Document passage:
____
NOT PRECEDENTIAL
UNITED STATES COURT OF APPEALS
FOR THE THIRD CIRCUIT
No. 21-3156
UNITED STATES OF AMERICA
v.
IGOR FLEYSHMAKHER,
Appellant
On Appeal from the United States District Court
for the District of New Jersey
(D.C. No. 3-20-cr-00193-001)
District Judge: Hon. Michael A. Shipp
Submitted Under Third Circuit L.A.R. 34.1(a)
July 14, 2022
Before: GREENAWAY, JR., MATEY, and NYGAARD, Circuit Judges.
(Filed: July 21, 2022)
OPINION
This disposition is not an opinion of the full Court and, pursuant to I.O.P. 5.7, does
not constitute binding precedent.
MATEY, Circuit Judge.
A guilty plea led Igor Fleyshmakher to receive a 41-month custodial sentence.
Fleyshmakher now appeals but, finding no error, we will affirm.
I.
Fleyshmakher pleaded guilty to individual income tax evasion in violation of 26
U.S.C. § 7201 and conspiracy to violate the federal Anti-Kickback Statute in violation of
42 U.S.C. § 1320a-7b(b)(2) and 18 U.S.C. § 371. His plea agreement acknowledged
willfully filing false tax returns causing a loss of $5,819,237, an amount he agreed to pay
in restitution. By sentencing, Fleyshmakher had paid the full amount. A point he
highlighted in his sentencing memorandum, arguing for a sentence below the advisory
Guidelines range.
____
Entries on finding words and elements
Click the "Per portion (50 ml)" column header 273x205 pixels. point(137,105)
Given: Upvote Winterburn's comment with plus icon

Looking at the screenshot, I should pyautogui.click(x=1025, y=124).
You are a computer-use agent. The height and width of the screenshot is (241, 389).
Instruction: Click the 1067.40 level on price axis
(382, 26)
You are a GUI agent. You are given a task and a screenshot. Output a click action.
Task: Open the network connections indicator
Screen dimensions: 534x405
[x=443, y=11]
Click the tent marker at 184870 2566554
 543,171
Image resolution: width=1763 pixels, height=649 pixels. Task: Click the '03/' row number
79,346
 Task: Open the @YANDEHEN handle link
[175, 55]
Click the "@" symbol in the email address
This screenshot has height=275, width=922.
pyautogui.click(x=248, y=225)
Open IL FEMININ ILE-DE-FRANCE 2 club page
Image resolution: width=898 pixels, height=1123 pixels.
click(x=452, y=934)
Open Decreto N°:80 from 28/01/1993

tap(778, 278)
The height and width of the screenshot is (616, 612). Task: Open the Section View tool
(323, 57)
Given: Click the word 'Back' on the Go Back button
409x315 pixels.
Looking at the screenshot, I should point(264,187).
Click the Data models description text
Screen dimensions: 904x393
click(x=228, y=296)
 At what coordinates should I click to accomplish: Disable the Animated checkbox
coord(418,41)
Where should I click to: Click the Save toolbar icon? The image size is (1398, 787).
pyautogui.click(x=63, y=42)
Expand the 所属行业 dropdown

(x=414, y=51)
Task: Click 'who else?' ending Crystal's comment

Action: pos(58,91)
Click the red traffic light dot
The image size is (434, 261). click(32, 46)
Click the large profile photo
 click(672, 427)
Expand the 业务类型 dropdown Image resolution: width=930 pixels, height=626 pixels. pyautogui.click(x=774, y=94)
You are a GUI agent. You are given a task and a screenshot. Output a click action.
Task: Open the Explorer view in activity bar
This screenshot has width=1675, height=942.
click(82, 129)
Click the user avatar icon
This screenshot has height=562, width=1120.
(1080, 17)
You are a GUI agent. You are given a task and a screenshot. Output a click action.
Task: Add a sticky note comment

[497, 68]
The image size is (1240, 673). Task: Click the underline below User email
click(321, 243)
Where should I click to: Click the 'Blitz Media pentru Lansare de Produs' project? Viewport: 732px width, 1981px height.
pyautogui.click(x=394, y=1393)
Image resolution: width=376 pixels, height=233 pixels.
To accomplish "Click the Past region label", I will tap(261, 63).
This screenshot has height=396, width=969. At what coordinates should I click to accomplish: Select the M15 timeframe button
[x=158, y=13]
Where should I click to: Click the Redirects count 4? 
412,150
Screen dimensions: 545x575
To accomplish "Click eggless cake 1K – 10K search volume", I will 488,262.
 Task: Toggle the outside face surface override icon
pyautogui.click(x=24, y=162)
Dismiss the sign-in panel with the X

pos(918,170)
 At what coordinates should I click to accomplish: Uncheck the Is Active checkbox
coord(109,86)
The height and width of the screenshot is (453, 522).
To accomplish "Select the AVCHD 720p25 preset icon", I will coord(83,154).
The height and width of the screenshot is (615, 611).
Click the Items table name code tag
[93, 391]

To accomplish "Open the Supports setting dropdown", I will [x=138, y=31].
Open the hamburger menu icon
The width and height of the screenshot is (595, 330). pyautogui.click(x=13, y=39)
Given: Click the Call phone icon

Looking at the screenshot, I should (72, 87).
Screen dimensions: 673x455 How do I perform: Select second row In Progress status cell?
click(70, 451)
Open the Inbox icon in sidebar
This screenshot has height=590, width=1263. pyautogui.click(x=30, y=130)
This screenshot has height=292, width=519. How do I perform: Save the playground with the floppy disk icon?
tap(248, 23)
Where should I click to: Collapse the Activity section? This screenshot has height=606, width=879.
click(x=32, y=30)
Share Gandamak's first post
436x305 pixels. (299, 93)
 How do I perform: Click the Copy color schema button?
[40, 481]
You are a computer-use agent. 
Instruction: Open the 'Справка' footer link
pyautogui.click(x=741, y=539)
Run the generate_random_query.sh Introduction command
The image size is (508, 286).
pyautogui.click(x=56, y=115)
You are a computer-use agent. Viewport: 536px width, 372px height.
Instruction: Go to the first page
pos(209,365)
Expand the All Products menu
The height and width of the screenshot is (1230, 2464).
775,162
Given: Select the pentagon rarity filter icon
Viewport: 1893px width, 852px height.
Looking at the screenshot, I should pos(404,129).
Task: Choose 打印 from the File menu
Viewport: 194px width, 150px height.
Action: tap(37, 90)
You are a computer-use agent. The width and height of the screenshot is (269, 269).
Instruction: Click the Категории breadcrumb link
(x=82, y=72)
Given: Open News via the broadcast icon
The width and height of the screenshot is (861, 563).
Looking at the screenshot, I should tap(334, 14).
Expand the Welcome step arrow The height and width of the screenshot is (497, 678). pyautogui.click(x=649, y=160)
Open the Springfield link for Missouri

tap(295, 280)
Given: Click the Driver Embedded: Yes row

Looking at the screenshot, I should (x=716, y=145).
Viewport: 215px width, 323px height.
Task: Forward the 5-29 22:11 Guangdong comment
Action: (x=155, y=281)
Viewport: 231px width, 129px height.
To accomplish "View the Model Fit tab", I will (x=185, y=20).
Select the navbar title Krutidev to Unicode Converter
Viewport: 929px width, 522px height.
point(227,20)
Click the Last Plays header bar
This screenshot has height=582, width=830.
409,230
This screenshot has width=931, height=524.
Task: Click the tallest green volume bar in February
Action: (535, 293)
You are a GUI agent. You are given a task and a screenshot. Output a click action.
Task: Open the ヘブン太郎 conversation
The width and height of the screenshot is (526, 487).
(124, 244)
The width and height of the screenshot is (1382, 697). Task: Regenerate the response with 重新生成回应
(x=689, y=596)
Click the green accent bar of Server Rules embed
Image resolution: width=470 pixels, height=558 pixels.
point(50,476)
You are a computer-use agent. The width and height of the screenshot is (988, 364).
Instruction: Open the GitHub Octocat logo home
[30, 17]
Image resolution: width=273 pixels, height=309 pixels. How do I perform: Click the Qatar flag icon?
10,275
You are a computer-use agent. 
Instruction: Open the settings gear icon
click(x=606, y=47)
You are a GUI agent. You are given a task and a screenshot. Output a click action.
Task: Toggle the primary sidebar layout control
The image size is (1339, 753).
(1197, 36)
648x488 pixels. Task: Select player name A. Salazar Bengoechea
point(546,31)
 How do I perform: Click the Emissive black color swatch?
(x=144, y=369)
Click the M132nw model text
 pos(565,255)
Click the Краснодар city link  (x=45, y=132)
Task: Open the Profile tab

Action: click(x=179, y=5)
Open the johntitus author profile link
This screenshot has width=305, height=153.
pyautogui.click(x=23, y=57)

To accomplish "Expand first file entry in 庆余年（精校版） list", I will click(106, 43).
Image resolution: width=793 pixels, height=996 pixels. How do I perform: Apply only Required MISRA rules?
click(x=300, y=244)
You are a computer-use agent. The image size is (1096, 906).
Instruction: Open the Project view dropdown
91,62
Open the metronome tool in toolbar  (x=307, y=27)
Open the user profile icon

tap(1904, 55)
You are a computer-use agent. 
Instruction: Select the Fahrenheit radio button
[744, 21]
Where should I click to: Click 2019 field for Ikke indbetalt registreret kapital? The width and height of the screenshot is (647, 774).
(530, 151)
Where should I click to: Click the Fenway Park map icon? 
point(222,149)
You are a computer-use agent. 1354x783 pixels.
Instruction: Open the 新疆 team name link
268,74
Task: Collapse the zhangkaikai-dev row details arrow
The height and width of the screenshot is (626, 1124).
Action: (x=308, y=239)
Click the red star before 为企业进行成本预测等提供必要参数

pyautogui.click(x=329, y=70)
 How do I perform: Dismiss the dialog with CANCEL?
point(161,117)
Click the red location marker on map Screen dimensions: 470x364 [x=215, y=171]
____
Short problem A: Retype the court opinion from "(Filed: July 21, 2022)" to "41-month custodial sentence.".
Short problem B: Which sections of the United States Code are cited in the court opinion?
Short problem C: Summarize the court opinion in two sentences.

Full answer A:
(Filed: July 21, 2022)
OPINION
This disposition is not an opinion of the full Court and, pursuant to I.O.P. 5.7, does
not constitute binding precedent.
MATEY, Circuit Judge.
A guilty plea led Igor Fleyshmakher to receive a 41-month custodial sentence.

Full answer B:
26 U.S.C. § 7201
42 U.S.C. § 1320a-7b(b)(2)
18 U.S.C. § 371

Full answer C: The Third Circuit will affirm the 41-month custodial sentence Igor Fleyshmakher received after pleading guilty to individual income tax evasion and conspiracy to violate the federal Anti-Kickback Statute. His plea agreement acknowledged willfully filing false tax returns that caused a loss of $5,819,237, an amount he had fully paid by sentencing and highlighted in arguing for a sentence below the advisory Guidelines range.